Ennin and Chusonji
The Japanese monk Ennin (794–864) traveled to the Tohoku region around the year 829 to spread the teaching of Tendai Buddhism. Ennin was a disciple of Saicho (767–822), the founder of the Tendai sect headquartered at Enryakuji Temple on Mount Hiei in Shiga Prefecture. After Saicho’s death, Ennin became the third chief priest of the Tendai sect.
In the early ninth century, most of the Buddhist temples in Tohoku belonged to the Nara-based Hosso sect. The Hosso sect's doctrine asserted that one’s world was created by their own intellect, placing emphasis on philosophical thought and scholarship. While traveling in Tohoku, Ennin founded Chusonji and Motsuji, which the Oshu Fujiwara clan later developed and thus played an important role in the expansion of Tendai Buddhism into northern Honshu. The Tendai sect asserts that everyone can achieve enlightenment. This was appealing and many people around the country embraced these ideas.

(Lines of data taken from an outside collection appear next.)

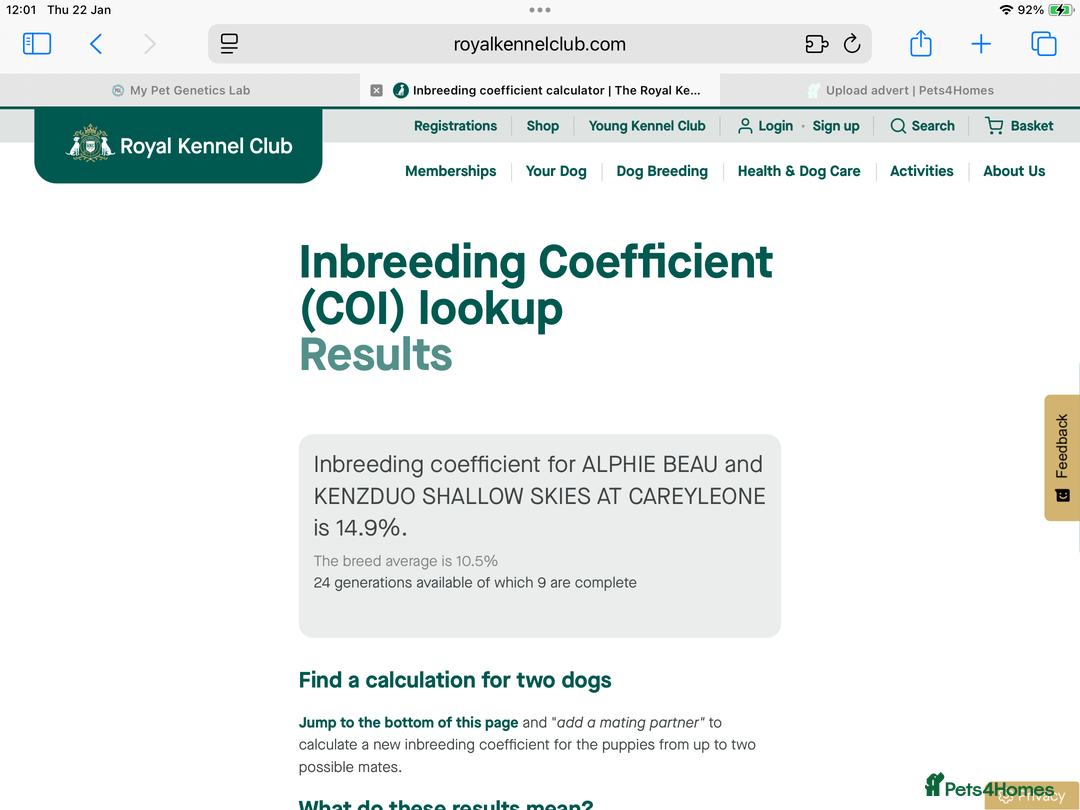Click the extensions icon in address bar
Viewport: 1080px width, 810px height.
tap(816, 44)
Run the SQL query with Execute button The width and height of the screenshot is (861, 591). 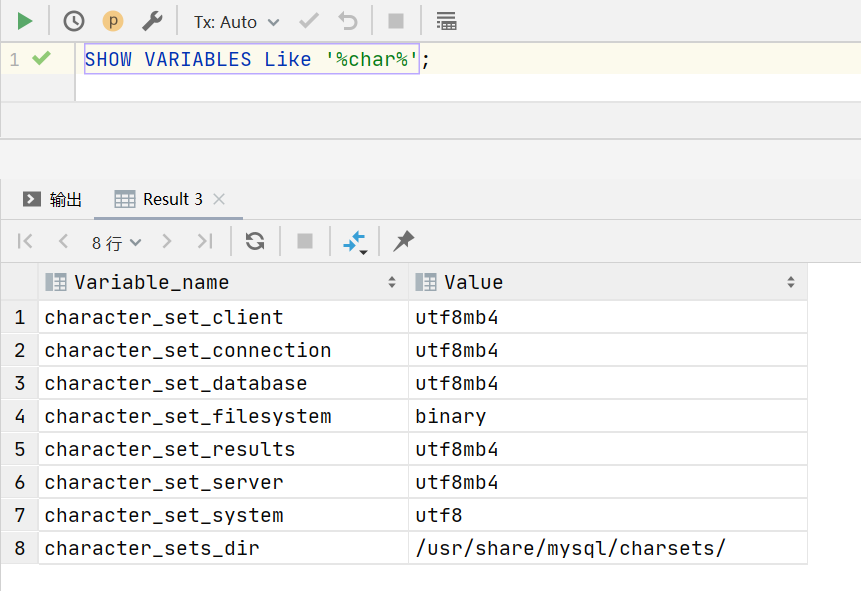[x=24, y=21]
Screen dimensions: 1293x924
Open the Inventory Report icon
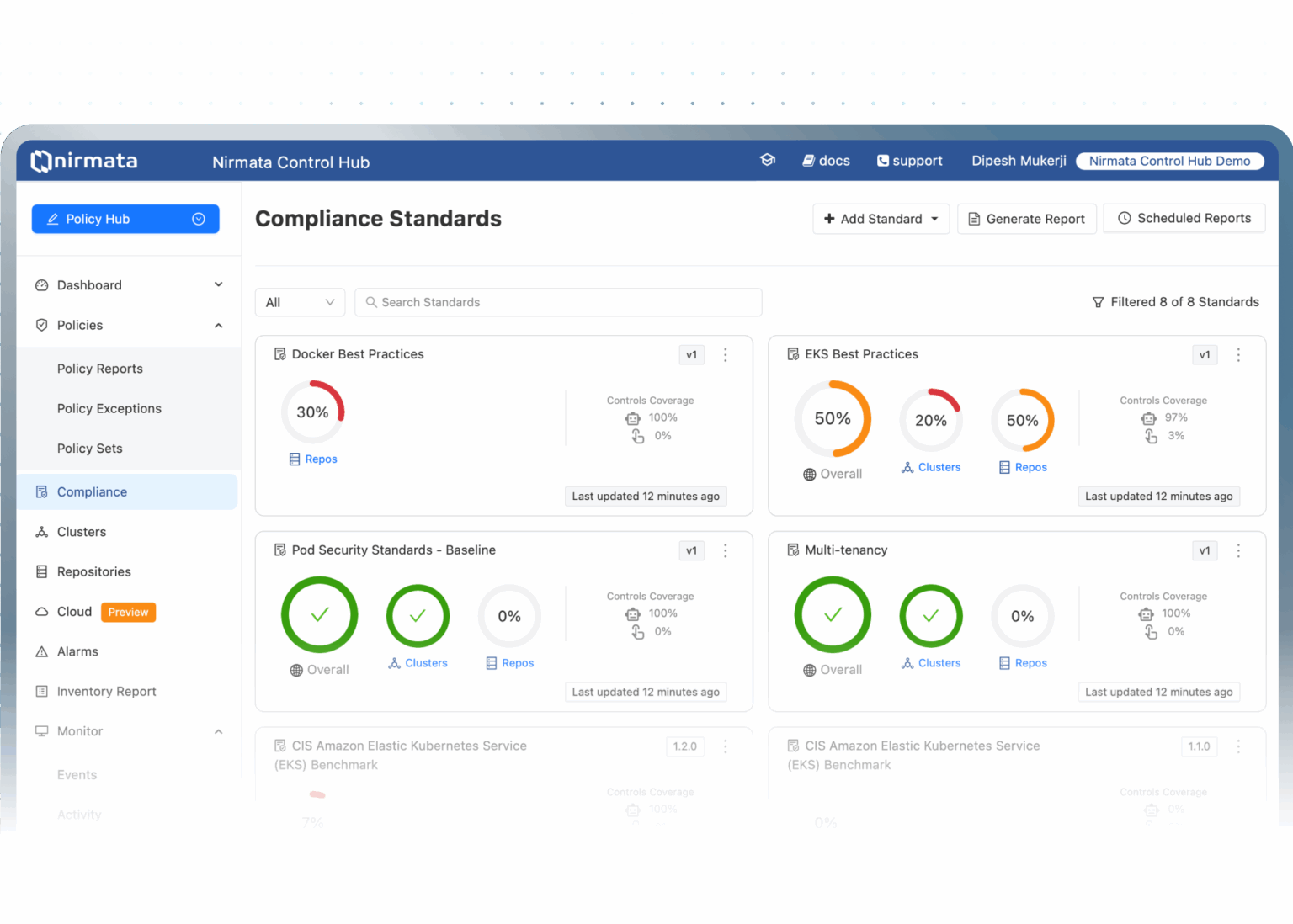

Hosso Buddhism remained the dominant sect in Tohoku until the establishment of Chusonji Temple by Fujiwara no Kiyohira (1056–1128) at the beginning of the twelfth century. Chusonji was the first temple in Tohoku to genuinely follow Enryakuji-style Tendai Buddhism, whose core teachings are based on the Lotus Sutra and Pure Land Buddhism. The Oshu Fujiwara clan, who supported the construction of Chusonji and the other temples of Hiraizumi, is remembered as a ruling family who helped develop Hiraizumi into a peaceful city that was run based on Buddhist teachings.